[Sayfa Alıntısı]
—————

Patronsuz Medya

Aaah, İstanbul, İstanbul olalı!

Deniz Türkoğlu - 25 Şubat 2004  


Kar, soğuk, kış, kıyamet. İstanbul'un deresinden tepesine kadar, buz tuttuk hepimiz. 'Beyaz Afet' de ne ki? Daha önce hiç duymamıştım. Hani doğudan gelen haberlerde; Erzurum'da, Kars'da, Ardahan'da falan filan. "Kar yolları kapattı. Bilmem kaç tane köye ulaşılamıyor. Filanca bacıyı kızakla sağlık ocağına kaydırdılar. 72 saat sonra doğan bebeğe 'İmdat' adını verdiler." diye duyarız ama.

"Bak İsviçre'ye, Rusya'ya, dön şuraya bak, oraya bak; bi de gel bize bak. Bu işte büyük bir becerisizlik var azizim." der geçerdik.

Sonra bi kaç sene önce; İstanbul yavaş yavaş karlanmaya, çamların üstü lapalanmaya, azıcık yollar tıkanmaya, bi de okullar tatil olmaya başlayıncaaa.

Bir gün bi baktık, televizyonda o doğu illerinden birinin valisi çıkmış, konuşma yapıyor.

"İstanbul'da son bilmem kaç sene içinde, metrekareye düşen bilmem şu kadar kar miktarının, bilmem kaç katı bizim buralarda, her gün yağar. İstanbul'da şu kadar kar küreme, bu kadar buz kırma, o kadar tuzlama-yağlama-yıkamaaa aracı varken, bizim burda bi tane kar küreme aracımız var. Biz o makineden çok memnunuz, çok işe yarıyor. İstanbul'lu istiyorsa ödünç verelim."

Dalga mı geçiyor acaba? İyi ki, bi okulları kapattık. Hem nerden biliyor Karayollarının, İstanbul Belediyesi'nin ve daha kim bilir neresinin depolarındaki; araç, makine, alet-edevat sayısını?

Sanki, yolları yılın üçte ikisi kar yüzünden kapalı, taa doğudaki o yerden kalktı geldi. Sayıp, sonra tekrar geri döndü. Nerden biliyorsun? Benim cebimde kaç para var, onu da bil bakalım.

Meğer dalga geçmiyormuş. Zamanında İstanbul gibi birkaç büyük şehir belediyesine az yalvarmamış, az haber salmamış, az üstelememiş. "Şu sizin depolarda hiç kullanılmadan duran araçları bize bir süreliğine ödünç verin. Burada halimiz yaman. Hastalarımız var, hamile kadınlarımız var, yaşlılarımız var. Ama kar yolları 'gene' kapattı. Mahsur kaldılar. Ne elektrik, ne su veremiyoruz. Haberleşemiyoruz. Yiyecekleri, içecekleri var mı bilmiyoruz." diye.

—————

[Ham Veri]
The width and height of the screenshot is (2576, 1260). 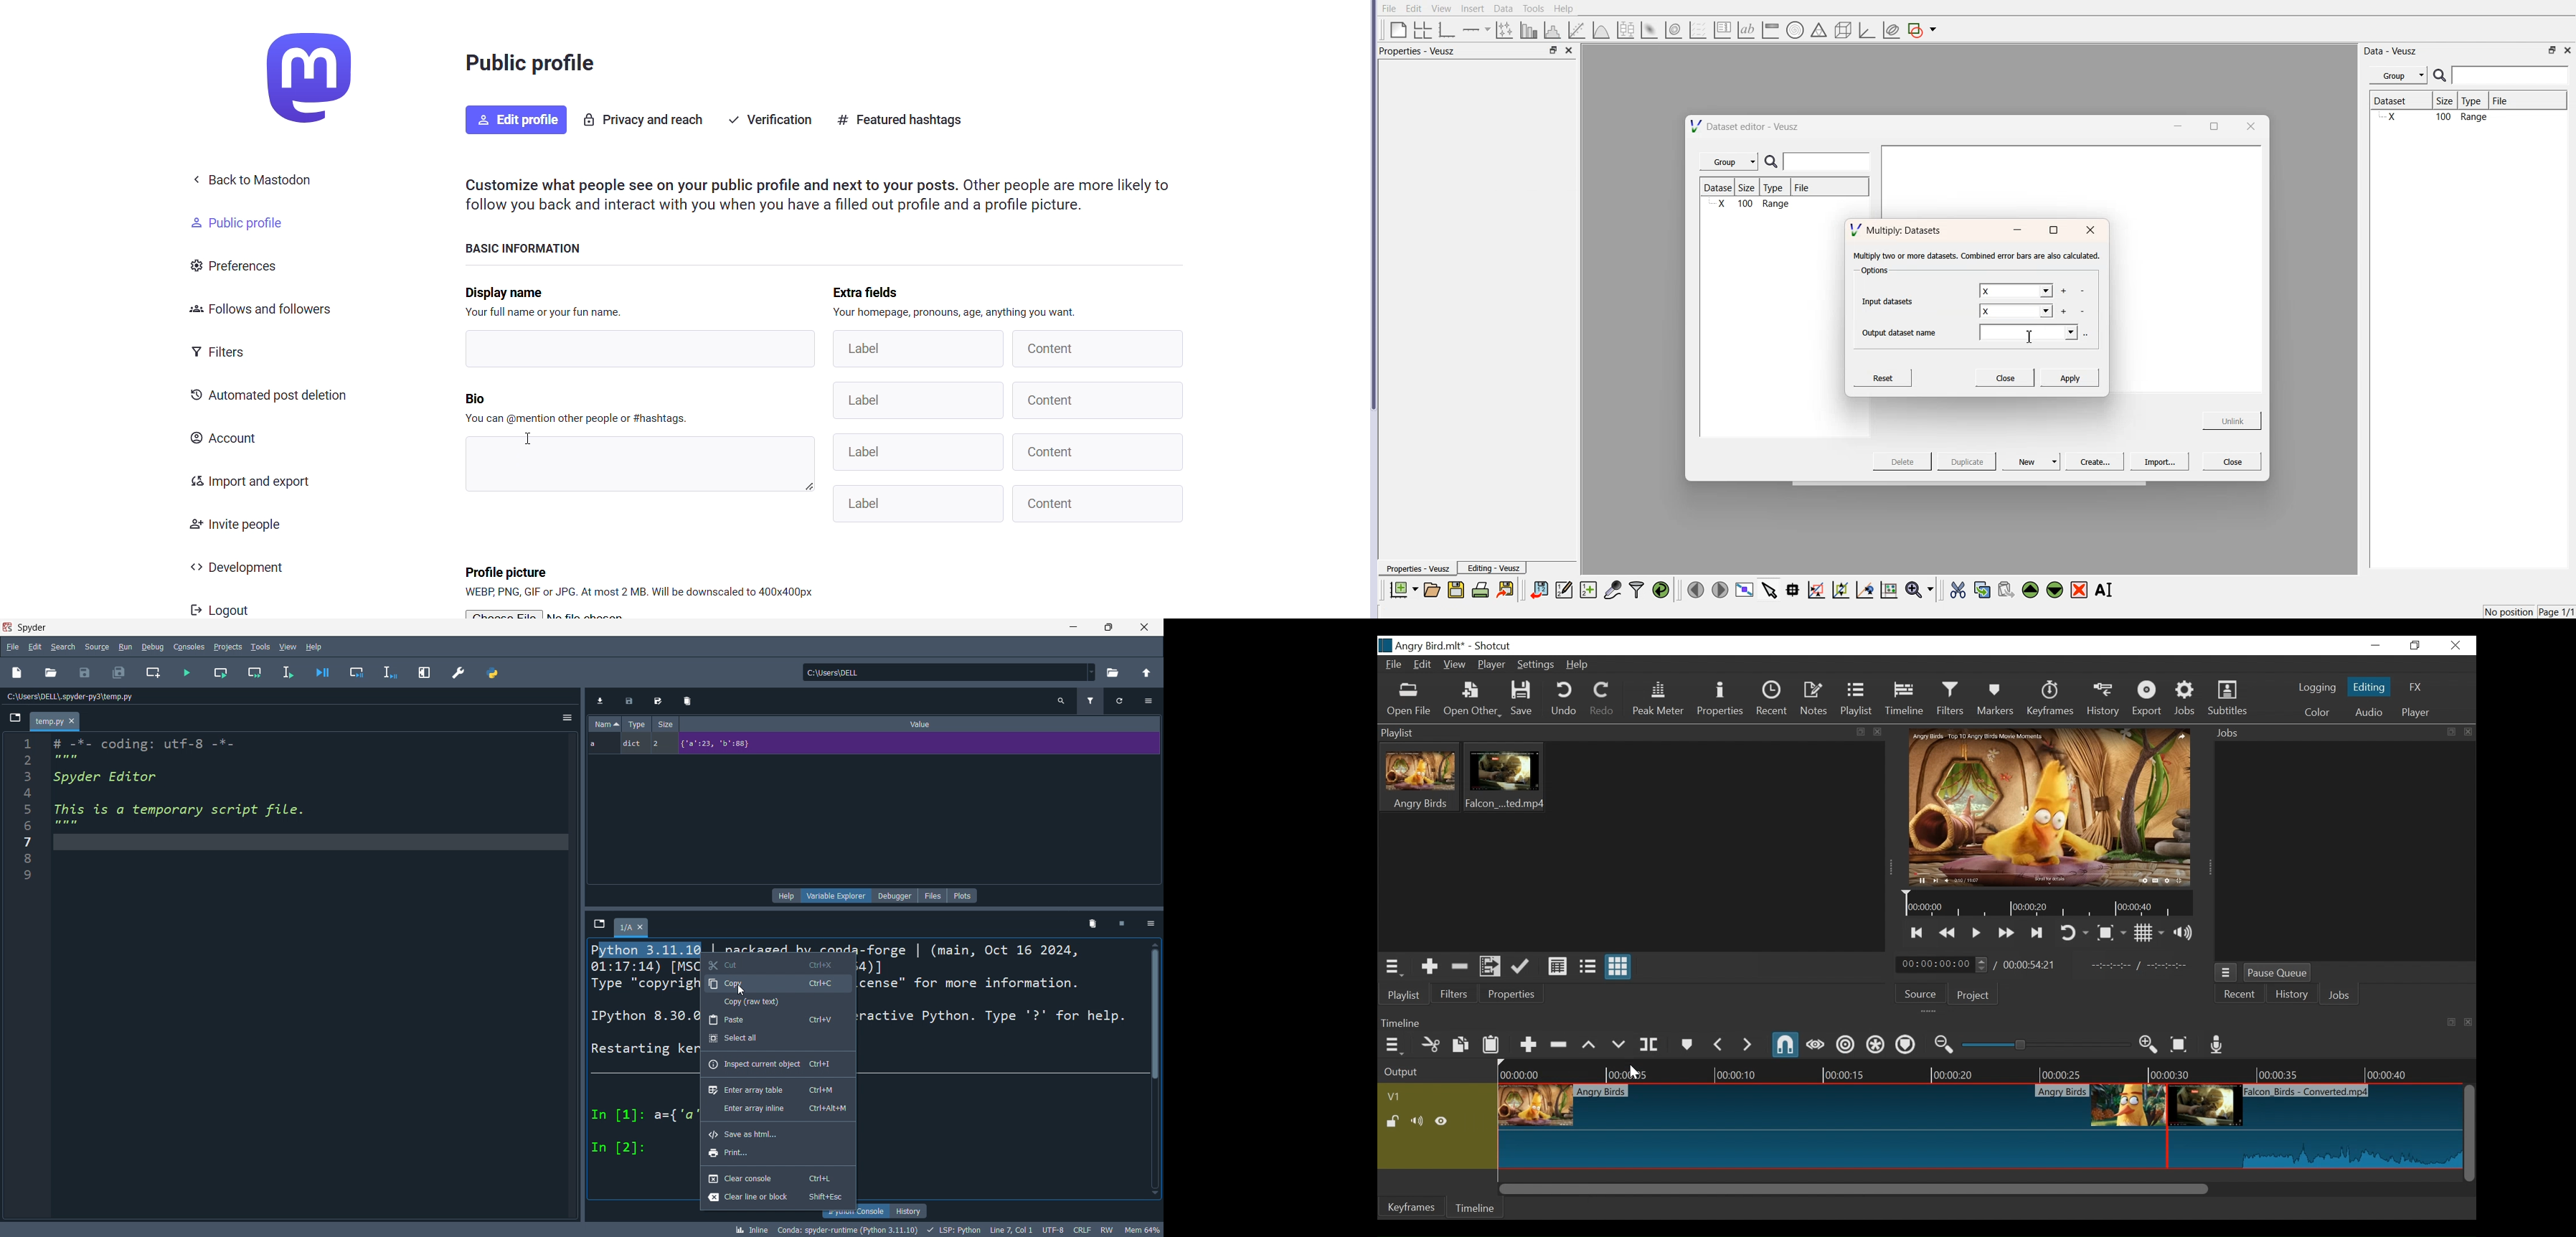 What do you see at coordinates (1402, 589) in the screenshot?
I see `new documents` at bounding box center [1402, 589].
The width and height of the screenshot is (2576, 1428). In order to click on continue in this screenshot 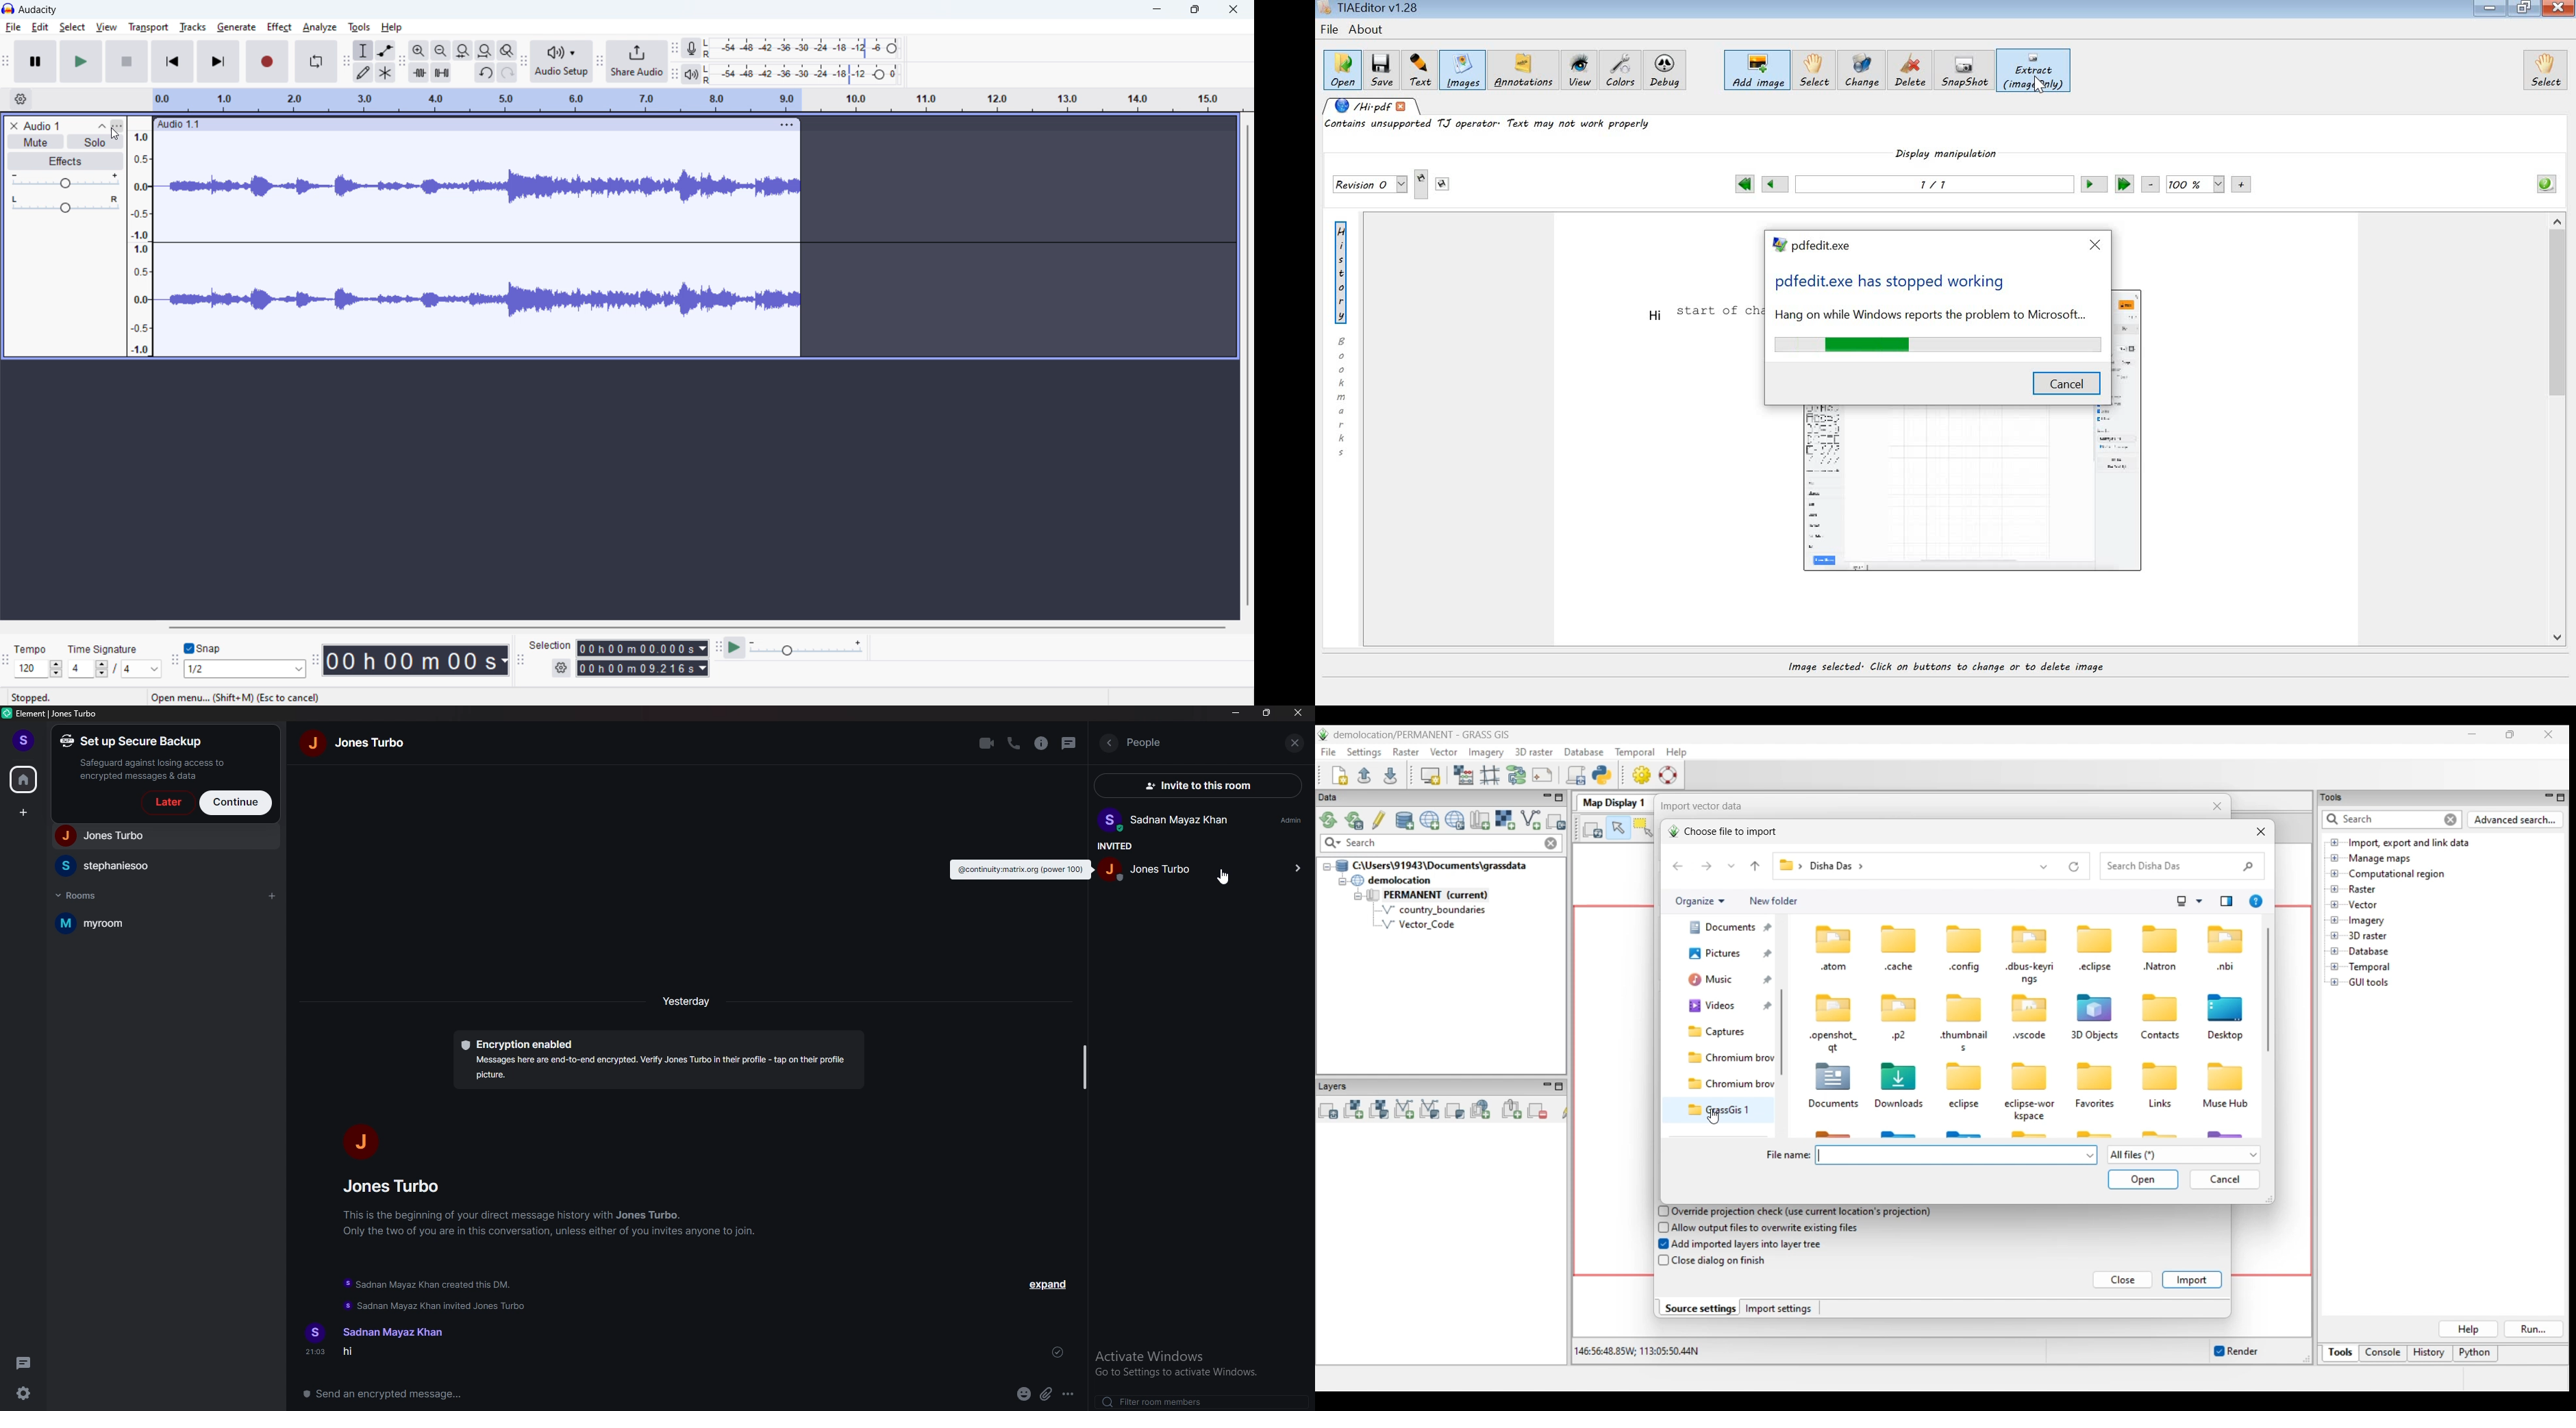, I will do `click(236, 802)`.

—————

[Alıştırma Gereklilikleri]
**1)** İstanbul'daki kar üzerine yazıda doğudan gelen haberler anılırken adı geçen illeri sıralayınız.
**2)** İstanbul'daki kar üzerine yazıya göre 72 saat sonra doğan bebeğe hangi ad verilmiştir?
**3)** İstanbul'daki kar üzerine yazıyı kaldığı yerden alıp devam ettiriniz.

[Görevlere Göre Sonuçlar]
**1)** Erzurum, Kars, Ardahan

**2)** İmdat

**3)**
Allah yardımcıları olsun, gerçekten zor bir durum.

Fakat İstanbul'lu gururludur, zekidir, çalışkandır. Zor zamanlarda birbirine kenetlenir, öyle hemen demoralize olmaz. Yani İstanbul'luyu, kar falan yıldırmaz.

Yok son 50-60 yıllık raporlara göre İstanbul'a geçen yıl şu kadar kar yağdı; yok o kadar soğuk oldu o kadar soğuk oldu ki, kâğıthane'den Rüstem efendinin eli, evinin kapı koluna yapıştı kaldı; yok Etiler'e kurt indi gibi masallara karnımız tok bizim.

Biz bugüne bugün megapolüz, kültür-sanat-bilim merkeziyiz, günün 24 saati yaşayan uyanık bi kentiz. Mesela örnek vereyim; diyelim ki gece 03.30 sularında, canım kavurmalı pide çekti benim. Ben gider, yerim. Amsterdam'da bile saat 24.00 dedin mi her yer kapanır. Neymiş, dünyanın özgürlük merkeziymiş. Tuhaf bir de heykel dikmişler şehrin meydanına. Bizim de Taksim Meydanı nda Atatürk Heykeli miz var mesela. Hem de Cumhuriyet'ten beri orada duruyor. Bizden iyi bilecek değiller herhalde özgürlüğü.

Yani biz karla da başa çıkarız. Onun da altından kalkarız. Bizim felâket tellallığına da ihtiyacımız yoktur. Biz, işimize gücümüze bakarız.

Nesine aldırış edeceğiz ki, kar bu. Yağar yağar, sonunda durur. Yağınca yolları da kapar, kapayabilir. Havalar ısınınca, o yollar nasılsa açılacaktır.

Zaten bizim, yolları kendimize dert edecek halimiz yok, biz aştık o işleri. İstanbul'un nabzı yollarda atar hem. Ekonomideki en büyük paralar buralarda döner, ticaret hayatının en renkli simaları buralarda dükkan açar.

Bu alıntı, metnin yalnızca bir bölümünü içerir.